Aim of the exercise:
Output every entry verbatim.

Records supplied:
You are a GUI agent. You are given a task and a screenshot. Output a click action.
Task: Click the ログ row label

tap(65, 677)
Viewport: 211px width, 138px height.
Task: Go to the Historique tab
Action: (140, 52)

Written solution:
You are a GUI agent. You are given a task and a screenshot. Output a click action.
Task: Click the ログ row label

tap(65, 677)
Viewport: 211px width, 138px height.
Task: Go to the Historique tab
Action: (140, 52)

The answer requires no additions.